◆ DATA LISTING ◆
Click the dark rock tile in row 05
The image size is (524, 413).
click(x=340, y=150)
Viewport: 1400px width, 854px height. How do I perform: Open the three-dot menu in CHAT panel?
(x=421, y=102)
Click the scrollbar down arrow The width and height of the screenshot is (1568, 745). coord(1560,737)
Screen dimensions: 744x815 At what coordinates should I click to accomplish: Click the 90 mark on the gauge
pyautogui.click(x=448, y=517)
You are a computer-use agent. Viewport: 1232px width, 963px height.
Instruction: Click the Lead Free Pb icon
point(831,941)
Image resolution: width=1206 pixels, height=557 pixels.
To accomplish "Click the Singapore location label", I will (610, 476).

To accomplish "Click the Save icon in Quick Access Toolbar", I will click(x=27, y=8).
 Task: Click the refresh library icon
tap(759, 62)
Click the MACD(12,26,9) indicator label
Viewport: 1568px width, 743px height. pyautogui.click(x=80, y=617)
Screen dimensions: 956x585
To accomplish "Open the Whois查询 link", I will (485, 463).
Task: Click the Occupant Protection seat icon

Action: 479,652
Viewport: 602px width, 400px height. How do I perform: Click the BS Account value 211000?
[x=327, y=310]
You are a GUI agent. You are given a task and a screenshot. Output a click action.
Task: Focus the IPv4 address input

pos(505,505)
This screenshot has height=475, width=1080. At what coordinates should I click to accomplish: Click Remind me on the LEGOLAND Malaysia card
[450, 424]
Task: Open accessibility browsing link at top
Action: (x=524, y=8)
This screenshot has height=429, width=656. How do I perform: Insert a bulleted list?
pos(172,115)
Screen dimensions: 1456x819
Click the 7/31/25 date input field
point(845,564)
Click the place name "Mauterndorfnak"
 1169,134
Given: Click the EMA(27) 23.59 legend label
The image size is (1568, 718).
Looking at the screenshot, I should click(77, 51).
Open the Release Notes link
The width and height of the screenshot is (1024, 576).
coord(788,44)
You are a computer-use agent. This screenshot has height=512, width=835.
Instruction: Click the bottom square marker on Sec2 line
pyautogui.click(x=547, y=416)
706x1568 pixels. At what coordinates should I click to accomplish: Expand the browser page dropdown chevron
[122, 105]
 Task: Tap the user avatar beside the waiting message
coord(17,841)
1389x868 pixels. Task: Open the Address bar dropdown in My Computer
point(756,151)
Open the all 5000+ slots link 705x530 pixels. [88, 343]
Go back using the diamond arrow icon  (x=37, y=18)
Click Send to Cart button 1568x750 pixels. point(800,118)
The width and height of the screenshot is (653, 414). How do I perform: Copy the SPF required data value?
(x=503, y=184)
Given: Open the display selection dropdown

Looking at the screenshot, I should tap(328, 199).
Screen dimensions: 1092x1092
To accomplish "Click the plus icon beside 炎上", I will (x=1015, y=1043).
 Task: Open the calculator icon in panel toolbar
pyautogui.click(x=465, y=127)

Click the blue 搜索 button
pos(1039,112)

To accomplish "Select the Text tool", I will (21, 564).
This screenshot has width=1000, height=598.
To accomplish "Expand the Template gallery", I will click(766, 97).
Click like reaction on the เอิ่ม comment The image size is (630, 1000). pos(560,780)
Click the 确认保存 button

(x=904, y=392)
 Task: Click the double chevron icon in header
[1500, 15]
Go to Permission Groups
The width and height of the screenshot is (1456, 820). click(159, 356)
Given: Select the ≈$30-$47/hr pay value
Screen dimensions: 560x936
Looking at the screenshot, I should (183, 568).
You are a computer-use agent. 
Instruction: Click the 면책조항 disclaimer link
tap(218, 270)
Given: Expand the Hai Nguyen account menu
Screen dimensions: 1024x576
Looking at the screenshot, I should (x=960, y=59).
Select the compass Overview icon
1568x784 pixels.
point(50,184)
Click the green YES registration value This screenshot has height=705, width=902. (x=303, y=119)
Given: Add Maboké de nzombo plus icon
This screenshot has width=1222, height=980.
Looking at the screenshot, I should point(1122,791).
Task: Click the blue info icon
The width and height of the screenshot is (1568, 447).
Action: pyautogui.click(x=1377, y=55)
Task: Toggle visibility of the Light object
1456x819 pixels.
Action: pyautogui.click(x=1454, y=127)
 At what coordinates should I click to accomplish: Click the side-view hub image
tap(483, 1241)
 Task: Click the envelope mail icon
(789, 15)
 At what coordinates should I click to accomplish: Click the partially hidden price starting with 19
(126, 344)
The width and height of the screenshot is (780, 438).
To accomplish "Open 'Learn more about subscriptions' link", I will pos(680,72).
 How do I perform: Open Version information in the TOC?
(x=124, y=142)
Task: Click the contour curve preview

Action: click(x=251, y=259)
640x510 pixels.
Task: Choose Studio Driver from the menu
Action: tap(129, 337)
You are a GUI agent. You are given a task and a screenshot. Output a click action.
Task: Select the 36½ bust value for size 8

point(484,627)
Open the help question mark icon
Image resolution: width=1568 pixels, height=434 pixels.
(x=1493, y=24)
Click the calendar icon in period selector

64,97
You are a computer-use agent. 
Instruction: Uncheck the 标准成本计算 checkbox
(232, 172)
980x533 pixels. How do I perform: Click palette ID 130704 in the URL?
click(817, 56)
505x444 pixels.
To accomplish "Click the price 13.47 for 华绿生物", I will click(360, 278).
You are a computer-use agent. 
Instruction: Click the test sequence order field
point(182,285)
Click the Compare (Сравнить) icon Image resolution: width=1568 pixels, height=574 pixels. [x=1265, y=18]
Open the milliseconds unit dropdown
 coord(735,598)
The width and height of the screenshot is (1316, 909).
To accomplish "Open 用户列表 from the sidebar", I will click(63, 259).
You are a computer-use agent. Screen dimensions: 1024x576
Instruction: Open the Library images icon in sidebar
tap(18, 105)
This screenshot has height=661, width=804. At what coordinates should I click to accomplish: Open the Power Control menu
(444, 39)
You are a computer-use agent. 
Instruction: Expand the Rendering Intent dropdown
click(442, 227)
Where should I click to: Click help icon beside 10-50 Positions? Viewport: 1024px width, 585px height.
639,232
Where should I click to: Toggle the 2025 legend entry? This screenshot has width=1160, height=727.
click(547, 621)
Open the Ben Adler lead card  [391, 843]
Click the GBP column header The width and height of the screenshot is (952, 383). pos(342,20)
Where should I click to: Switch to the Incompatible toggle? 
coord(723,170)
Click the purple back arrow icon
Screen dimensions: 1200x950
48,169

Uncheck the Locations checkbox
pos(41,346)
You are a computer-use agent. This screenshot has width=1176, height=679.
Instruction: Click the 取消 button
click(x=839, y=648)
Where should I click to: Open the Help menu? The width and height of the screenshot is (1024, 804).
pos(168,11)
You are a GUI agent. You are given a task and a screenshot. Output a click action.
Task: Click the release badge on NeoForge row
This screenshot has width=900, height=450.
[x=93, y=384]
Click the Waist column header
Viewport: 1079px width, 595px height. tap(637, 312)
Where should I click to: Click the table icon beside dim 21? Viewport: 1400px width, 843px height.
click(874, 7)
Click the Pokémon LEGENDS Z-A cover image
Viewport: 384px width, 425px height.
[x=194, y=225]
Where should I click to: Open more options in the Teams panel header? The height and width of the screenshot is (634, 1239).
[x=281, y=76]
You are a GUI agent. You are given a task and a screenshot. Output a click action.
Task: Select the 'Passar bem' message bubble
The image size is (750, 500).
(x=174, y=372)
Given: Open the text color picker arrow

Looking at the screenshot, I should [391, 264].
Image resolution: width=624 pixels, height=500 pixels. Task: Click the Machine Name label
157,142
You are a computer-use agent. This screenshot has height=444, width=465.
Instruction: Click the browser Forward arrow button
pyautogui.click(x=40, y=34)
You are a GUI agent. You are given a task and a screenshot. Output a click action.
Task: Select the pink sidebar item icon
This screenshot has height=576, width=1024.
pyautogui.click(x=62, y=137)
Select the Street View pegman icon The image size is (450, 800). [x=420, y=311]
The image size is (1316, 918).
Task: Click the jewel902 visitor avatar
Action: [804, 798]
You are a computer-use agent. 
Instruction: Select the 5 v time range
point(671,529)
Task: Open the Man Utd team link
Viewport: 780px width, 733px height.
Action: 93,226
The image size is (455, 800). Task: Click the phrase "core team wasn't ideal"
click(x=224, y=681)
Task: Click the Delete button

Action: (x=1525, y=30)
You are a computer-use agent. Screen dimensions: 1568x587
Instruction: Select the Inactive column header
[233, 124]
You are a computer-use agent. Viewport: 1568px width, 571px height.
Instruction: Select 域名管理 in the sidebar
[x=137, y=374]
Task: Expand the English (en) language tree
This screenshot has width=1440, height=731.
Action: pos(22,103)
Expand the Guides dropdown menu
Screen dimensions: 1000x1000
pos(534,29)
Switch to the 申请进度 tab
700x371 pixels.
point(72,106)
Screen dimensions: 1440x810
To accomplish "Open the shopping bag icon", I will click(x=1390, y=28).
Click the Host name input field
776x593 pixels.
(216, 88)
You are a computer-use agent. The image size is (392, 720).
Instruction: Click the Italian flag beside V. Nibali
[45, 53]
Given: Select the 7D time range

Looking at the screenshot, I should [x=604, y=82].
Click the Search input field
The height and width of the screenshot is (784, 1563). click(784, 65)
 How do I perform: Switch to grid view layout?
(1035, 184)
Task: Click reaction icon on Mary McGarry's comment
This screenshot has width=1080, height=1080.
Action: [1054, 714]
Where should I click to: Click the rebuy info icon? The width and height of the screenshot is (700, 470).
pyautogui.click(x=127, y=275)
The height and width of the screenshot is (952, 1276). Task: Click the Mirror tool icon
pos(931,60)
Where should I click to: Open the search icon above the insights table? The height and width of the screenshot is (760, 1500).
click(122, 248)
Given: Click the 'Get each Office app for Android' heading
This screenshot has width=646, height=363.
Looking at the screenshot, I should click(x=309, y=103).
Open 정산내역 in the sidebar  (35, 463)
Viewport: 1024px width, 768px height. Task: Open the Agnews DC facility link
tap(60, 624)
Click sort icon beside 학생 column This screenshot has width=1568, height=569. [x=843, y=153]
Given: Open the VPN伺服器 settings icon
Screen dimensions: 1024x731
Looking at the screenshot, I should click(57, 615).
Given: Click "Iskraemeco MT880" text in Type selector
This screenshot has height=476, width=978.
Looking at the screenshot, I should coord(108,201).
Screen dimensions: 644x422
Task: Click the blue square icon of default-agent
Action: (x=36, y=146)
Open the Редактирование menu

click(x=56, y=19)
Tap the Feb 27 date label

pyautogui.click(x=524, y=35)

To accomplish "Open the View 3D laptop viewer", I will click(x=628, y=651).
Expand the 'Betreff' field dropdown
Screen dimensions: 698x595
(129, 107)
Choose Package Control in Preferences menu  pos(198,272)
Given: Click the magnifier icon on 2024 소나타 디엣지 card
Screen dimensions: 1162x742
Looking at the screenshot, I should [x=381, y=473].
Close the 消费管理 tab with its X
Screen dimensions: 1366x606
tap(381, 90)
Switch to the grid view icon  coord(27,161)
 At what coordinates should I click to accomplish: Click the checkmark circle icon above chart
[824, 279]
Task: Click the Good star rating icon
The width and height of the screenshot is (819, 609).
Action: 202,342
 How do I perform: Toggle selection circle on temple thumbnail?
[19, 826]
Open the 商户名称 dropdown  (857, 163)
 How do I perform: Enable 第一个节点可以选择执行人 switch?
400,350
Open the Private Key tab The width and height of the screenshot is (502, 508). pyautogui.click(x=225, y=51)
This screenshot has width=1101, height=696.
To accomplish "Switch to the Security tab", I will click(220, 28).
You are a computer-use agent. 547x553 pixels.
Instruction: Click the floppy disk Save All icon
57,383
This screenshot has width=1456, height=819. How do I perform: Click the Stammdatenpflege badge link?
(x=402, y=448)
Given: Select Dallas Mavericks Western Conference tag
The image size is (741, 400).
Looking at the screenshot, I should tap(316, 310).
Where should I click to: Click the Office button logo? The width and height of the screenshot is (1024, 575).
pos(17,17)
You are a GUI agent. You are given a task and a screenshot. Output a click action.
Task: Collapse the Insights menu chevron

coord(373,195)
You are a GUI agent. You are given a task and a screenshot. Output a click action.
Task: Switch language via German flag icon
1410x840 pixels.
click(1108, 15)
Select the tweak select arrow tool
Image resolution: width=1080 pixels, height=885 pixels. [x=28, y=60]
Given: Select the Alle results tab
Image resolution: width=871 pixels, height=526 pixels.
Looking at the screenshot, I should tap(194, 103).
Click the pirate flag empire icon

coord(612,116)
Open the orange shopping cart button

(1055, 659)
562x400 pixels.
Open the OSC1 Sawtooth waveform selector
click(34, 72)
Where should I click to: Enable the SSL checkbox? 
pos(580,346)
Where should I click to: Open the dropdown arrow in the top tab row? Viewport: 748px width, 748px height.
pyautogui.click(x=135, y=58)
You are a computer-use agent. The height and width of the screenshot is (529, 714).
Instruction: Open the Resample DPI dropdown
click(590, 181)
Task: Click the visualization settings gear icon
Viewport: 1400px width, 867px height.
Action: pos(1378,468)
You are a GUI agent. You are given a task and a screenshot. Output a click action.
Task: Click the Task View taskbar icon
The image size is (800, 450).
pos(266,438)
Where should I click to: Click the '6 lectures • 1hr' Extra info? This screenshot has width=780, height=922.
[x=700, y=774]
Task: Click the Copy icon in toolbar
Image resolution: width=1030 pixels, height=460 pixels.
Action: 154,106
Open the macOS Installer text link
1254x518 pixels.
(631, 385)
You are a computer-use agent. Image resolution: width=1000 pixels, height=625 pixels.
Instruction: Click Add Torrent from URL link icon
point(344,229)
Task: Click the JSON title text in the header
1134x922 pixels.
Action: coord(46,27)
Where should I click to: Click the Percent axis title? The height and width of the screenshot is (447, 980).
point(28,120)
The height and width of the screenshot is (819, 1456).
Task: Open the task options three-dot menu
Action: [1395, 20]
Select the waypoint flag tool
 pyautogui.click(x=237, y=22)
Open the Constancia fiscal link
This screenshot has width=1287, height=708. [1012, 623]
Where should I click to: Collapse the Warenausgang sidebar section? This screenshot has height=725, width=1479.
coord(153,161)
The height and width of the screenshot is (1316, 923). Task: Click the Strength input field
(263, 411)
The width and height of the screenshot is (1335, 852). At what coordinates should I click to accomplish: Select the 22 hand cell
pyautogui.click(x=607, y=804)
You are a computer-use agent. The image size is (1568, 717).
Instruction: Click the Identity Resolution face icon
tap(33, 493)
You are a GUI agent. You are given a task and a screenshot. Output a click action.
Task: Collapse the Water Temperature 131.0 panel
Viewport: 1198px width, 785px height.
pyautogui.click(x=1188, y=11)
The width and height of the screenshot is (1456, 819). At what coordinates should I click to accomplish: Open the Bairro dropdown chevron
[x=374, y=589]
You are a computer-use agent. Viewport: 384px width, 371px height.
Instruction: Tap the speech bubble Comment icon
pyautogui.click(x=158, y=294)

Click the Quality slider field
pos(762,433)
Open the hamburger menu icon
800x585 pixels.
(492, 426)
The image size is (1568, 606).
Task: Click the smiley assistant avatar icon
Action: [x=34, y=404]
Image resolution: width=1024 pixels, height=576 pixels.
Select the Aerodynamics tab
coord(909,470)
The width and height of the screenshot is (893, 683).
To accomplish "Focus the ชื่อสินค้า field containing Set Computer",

◆ WHAT TO WORK ON ◆
Show, from the records above, every line that includes "will".

◆ TASK RESULT ◆
To accomplish "Click the Singapore location label", I will (610, 476).
To accomplish "Click the Save icon in Quick Access Toolbar", I will click(x=27, y=8).
To accomplish "Open the Whois查询 link", I will (485, 463).
To accomplish "Click the plus icon beside 炎上", I will (x=1015, y=1043).
To accomplish "Select the Text tool", I will (21, 564).
To accomplish "Expand the Template gallery", I will click(766, 97).
To accomplish "Open 'Learn more about subscriptions' link", I will pos(680,72).
To accomplish "Click the price 13.47 for 华绿生物", I will click(360, 278).
To accomplish "Open 用户列表 from the sidebar", I will click(63, 259).
To accomplish "Open the shopping bag icon", I will click(x=1390, y=28).
To accomplish "Open the View 3D laptop viewer", I will click(x=628, y=651).
To accomplish "Switch to the Security tab", I will click(220, 28).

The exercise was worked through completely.